:: Instruction ::
Extract the text of every entry below word for word, leaving out the pictures.

===== Dataset rows =====

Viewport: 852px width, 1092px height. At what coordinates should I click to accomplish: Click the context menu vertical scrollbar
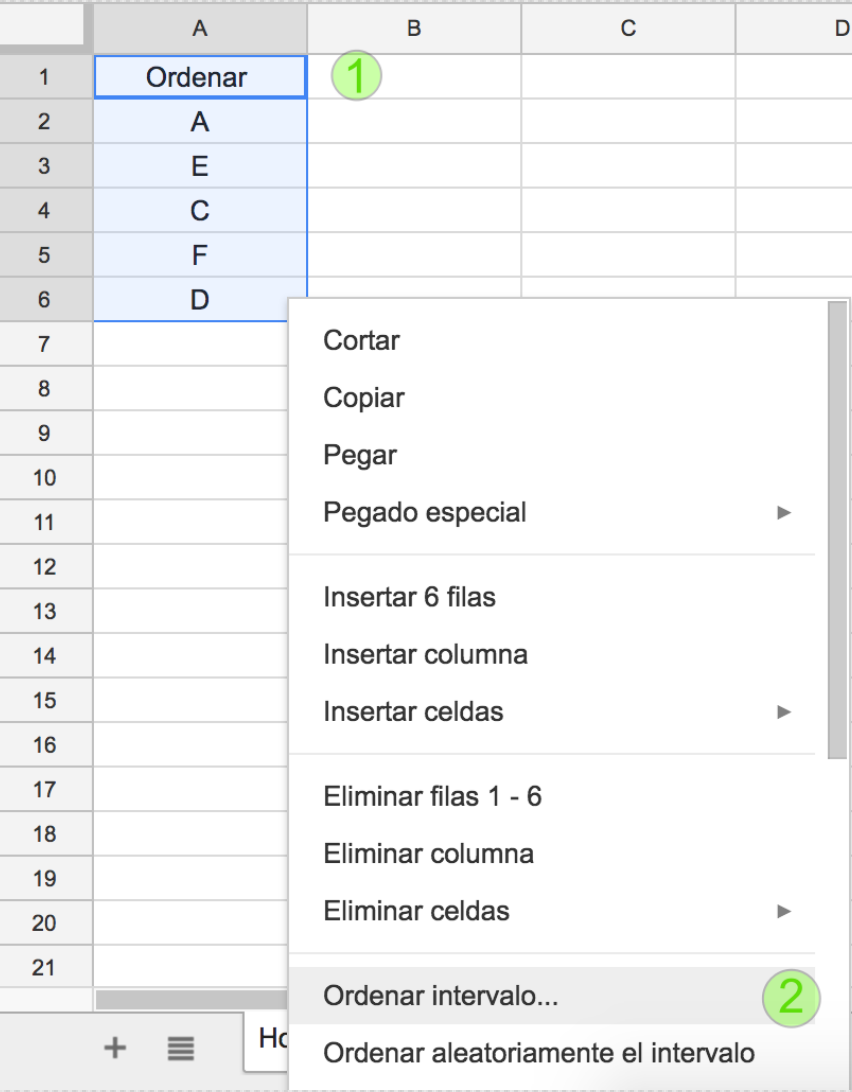[837, 530]
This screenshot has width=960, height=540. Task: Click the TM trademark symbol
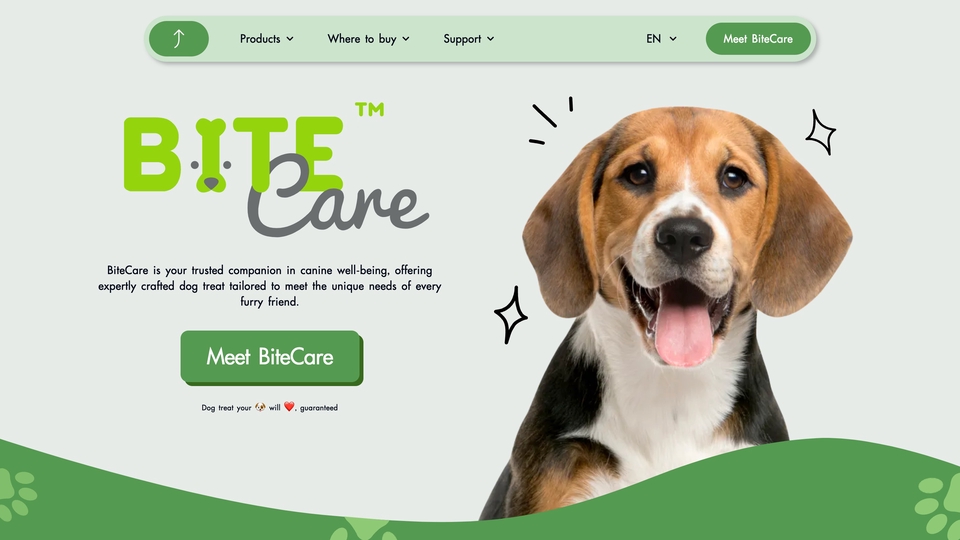coord(370,110)
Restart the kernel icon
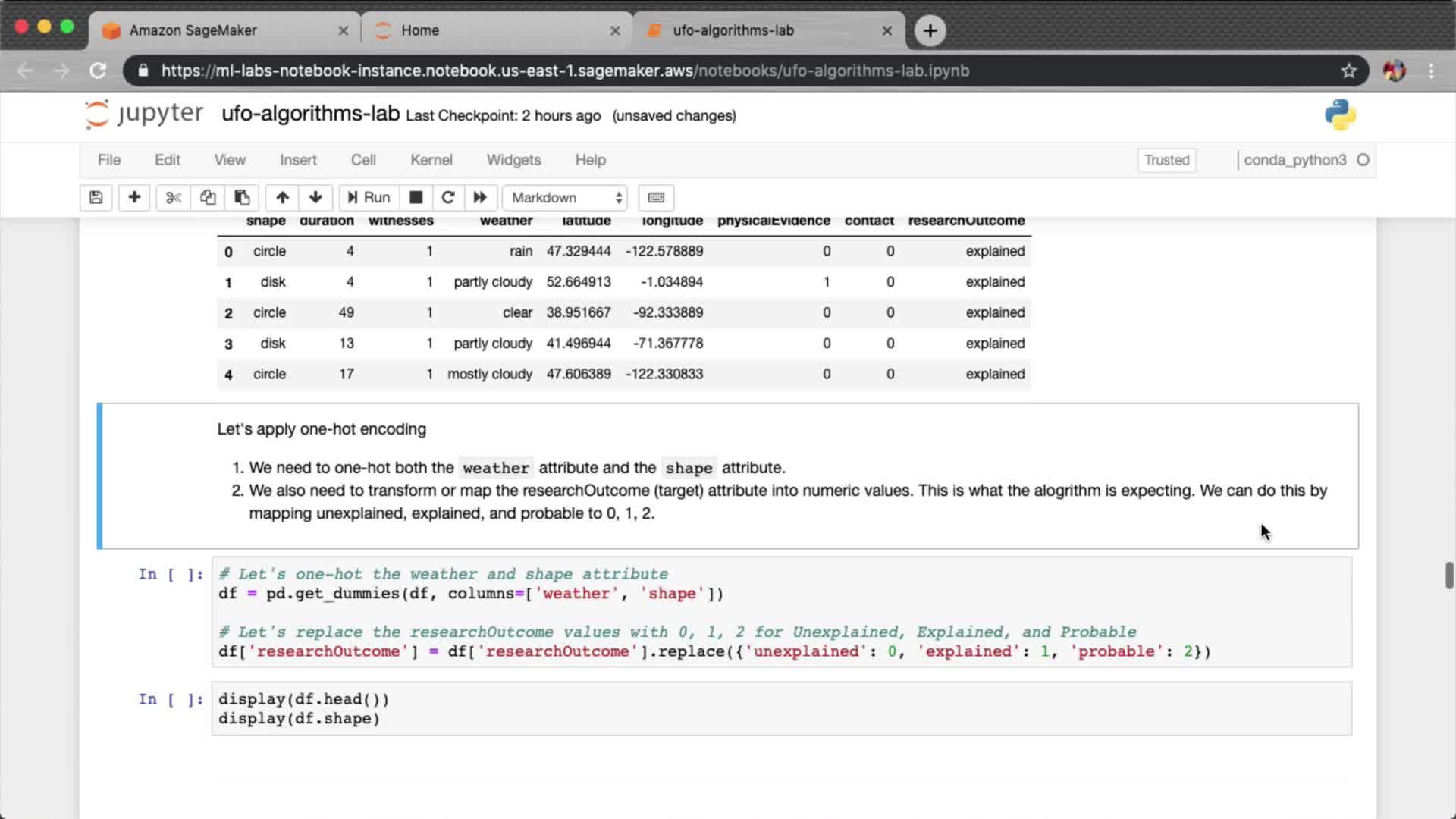 coord(448,198)
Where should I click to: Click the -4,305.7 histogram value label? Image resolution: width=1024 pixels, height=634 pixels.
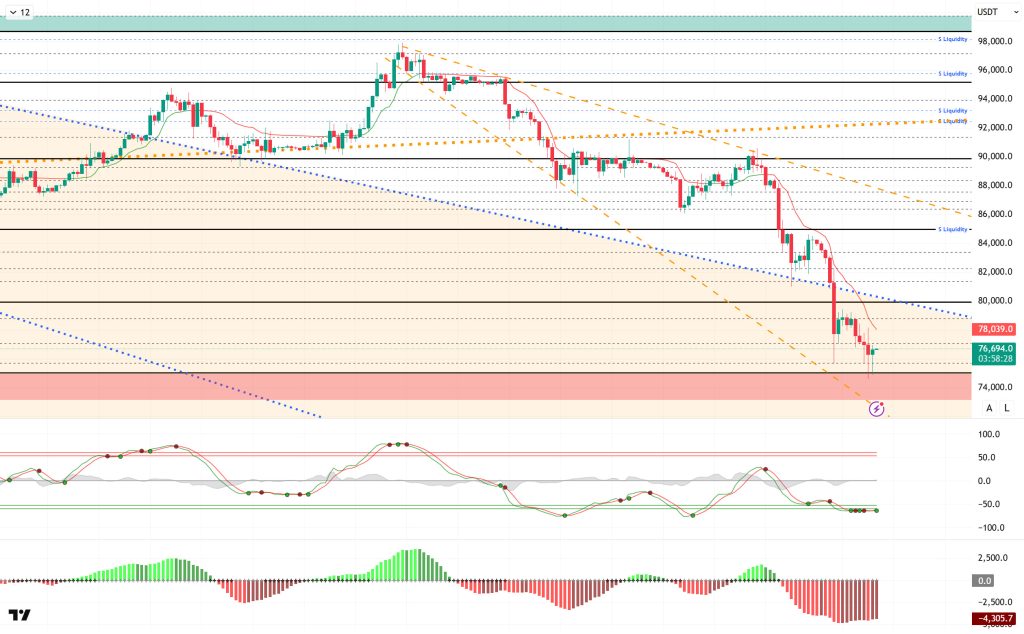pos(996,618)
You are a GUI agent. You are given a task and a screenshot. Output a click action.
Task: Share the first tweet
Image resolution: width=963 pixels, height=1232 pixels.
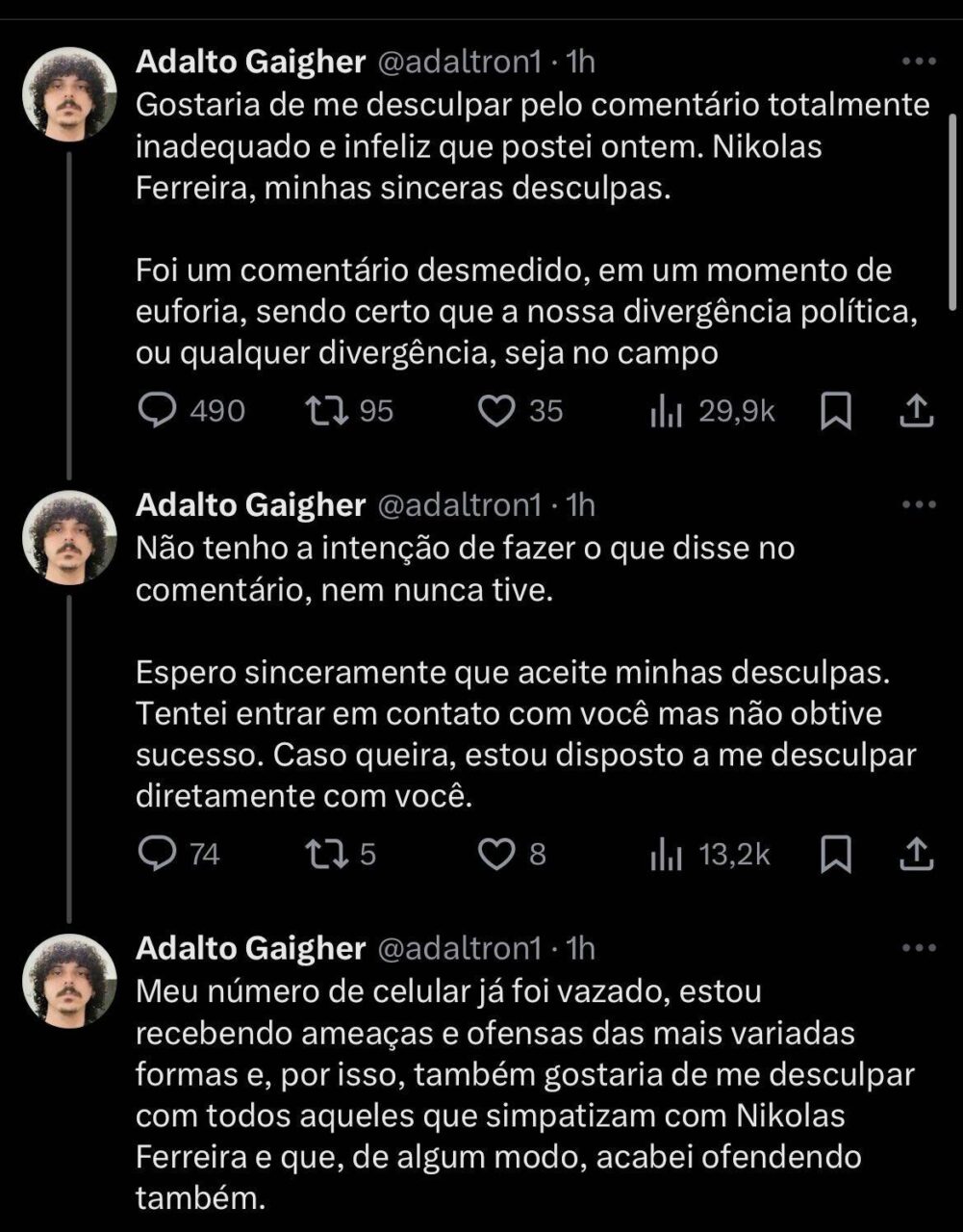[x=917, y=412]
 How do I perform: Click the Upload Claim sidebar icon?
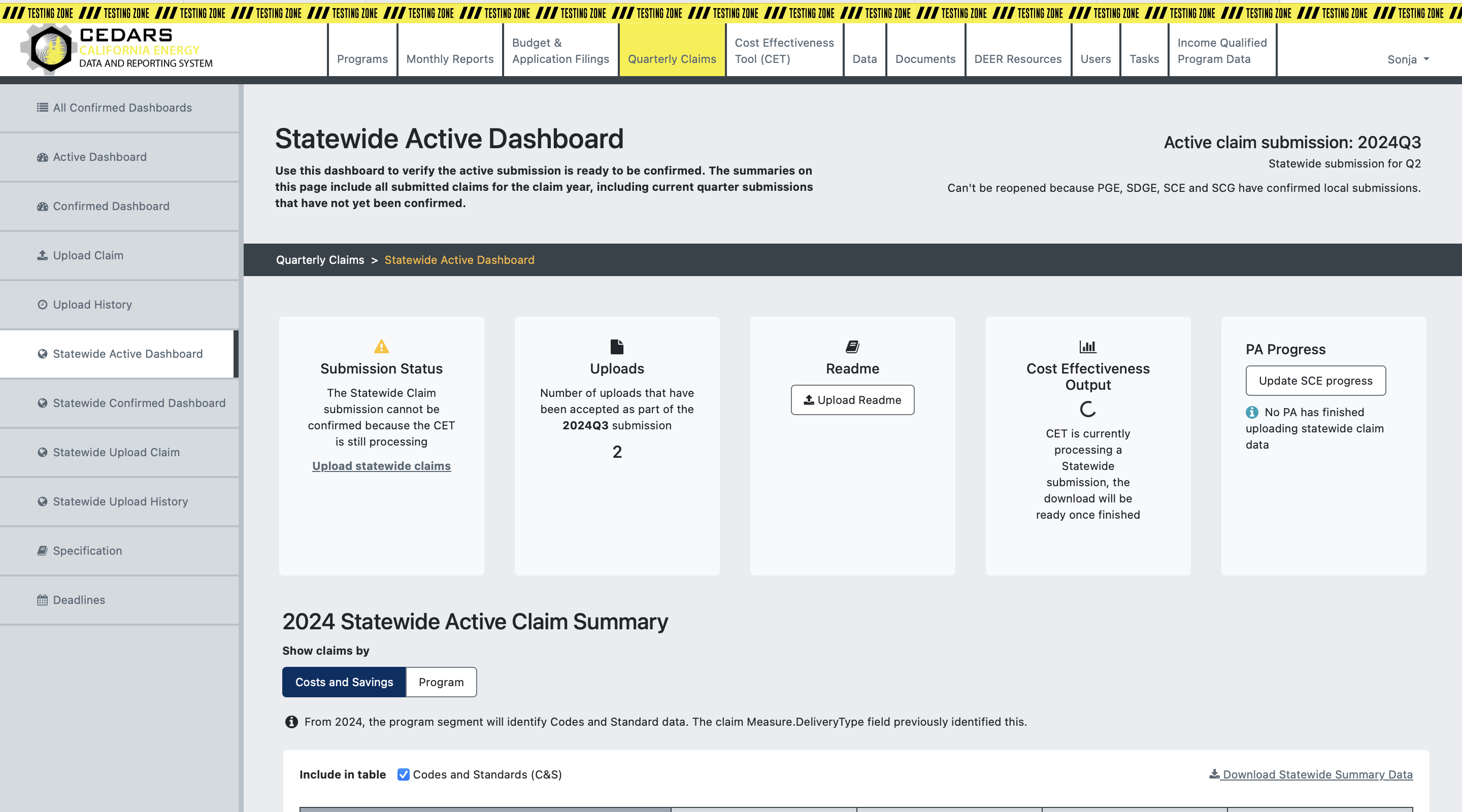pos(43,255)
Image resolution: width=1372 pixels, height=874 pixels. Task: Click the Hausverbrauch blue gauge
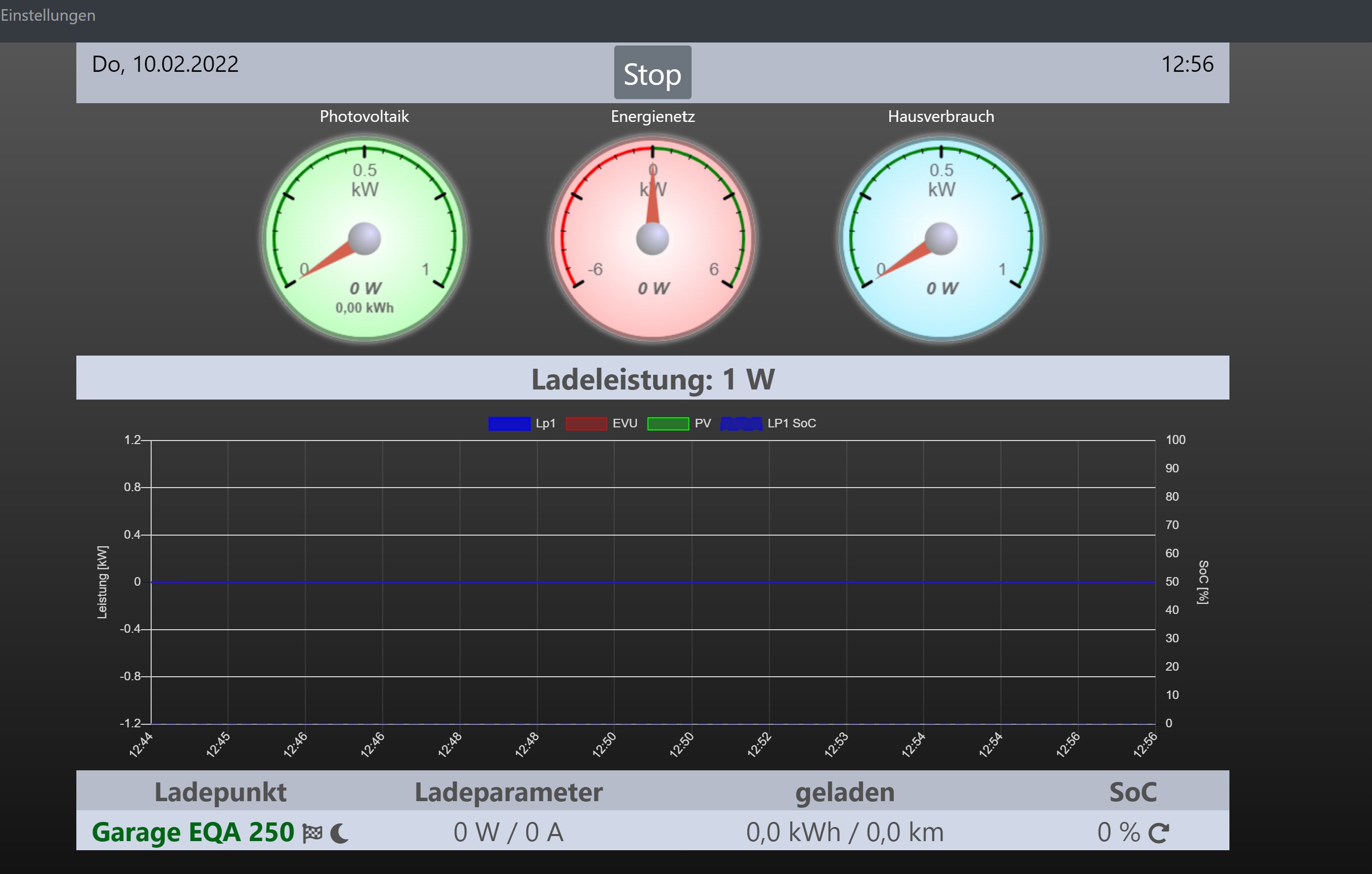(x=941, y=238)
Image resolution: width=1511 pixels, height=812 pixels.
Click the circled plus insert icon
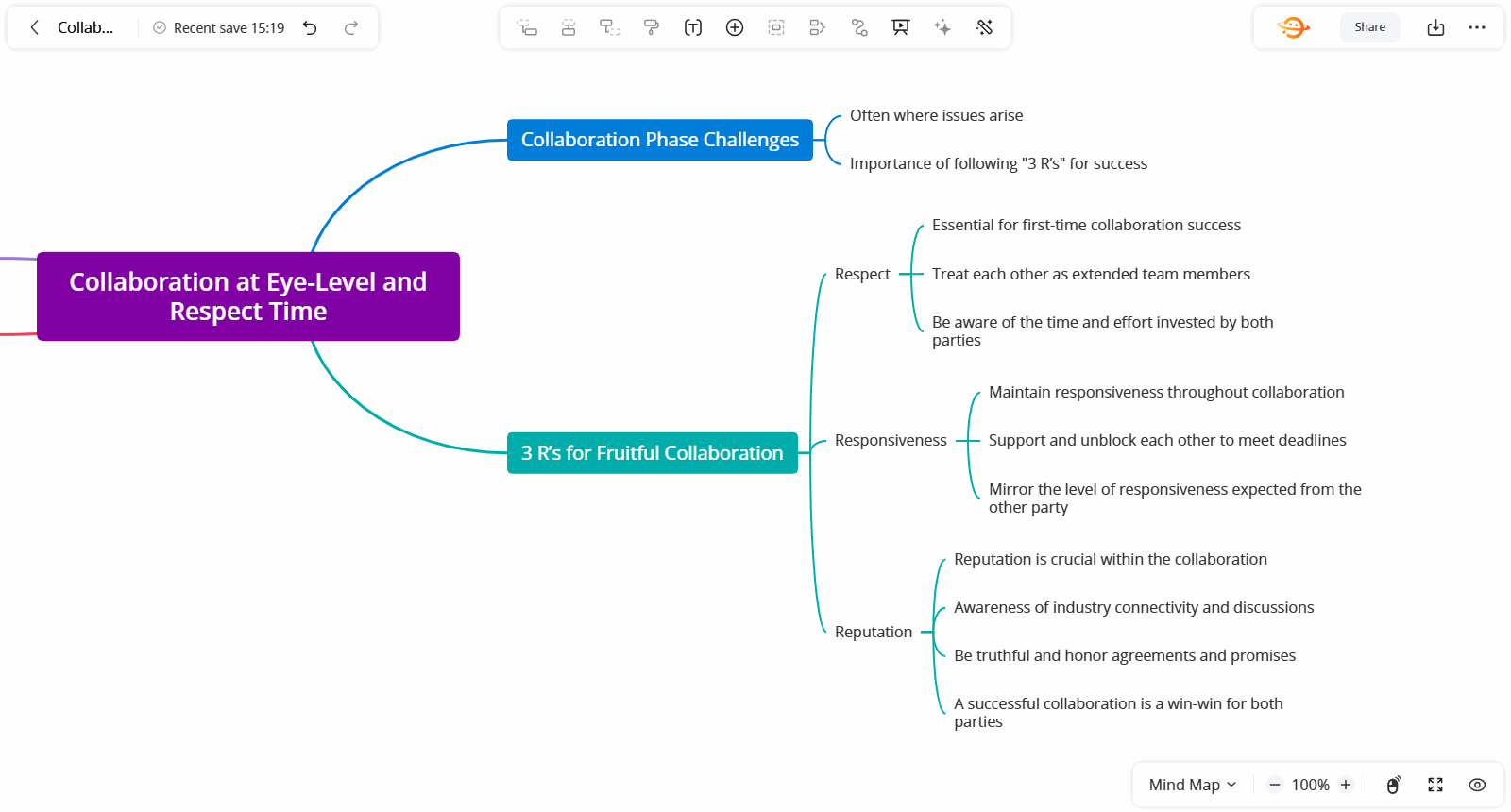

=====

:: Problem solution ::
Viewport: 852px width, 1092px height. At what coordinates should I click to accomplish: Click the context menu vertical scrollbar
[837, 530]
This screenshot has width=960, height=540. Task: Click the TM trademark symbol
coord(370,110)
Restart the kernel icon
 coord(448,198)
Where should I click to: Click the -4,305.7 histogram value label? Image resolution: width=1024 pixels, height=634 pixels.
pos(996,618)
You are a GUI agent. You are given a task and a screenshot. Output a click action.
Task: Share the first tweet
Image resolution: width=963 pixels, height=1232 pixels.
[x=917, y=412]
 How do I perform: Click the Upload Claim sidebar icon?
pos(43,255)
Image resolution: width=1372 pixels, height=874 pixels. Task: Click the Hausverbrauch blue gauge
(x=941, y=238)
Image resolution: width=1511 pixels, height=812 pixels.
Click the circled plus insert icon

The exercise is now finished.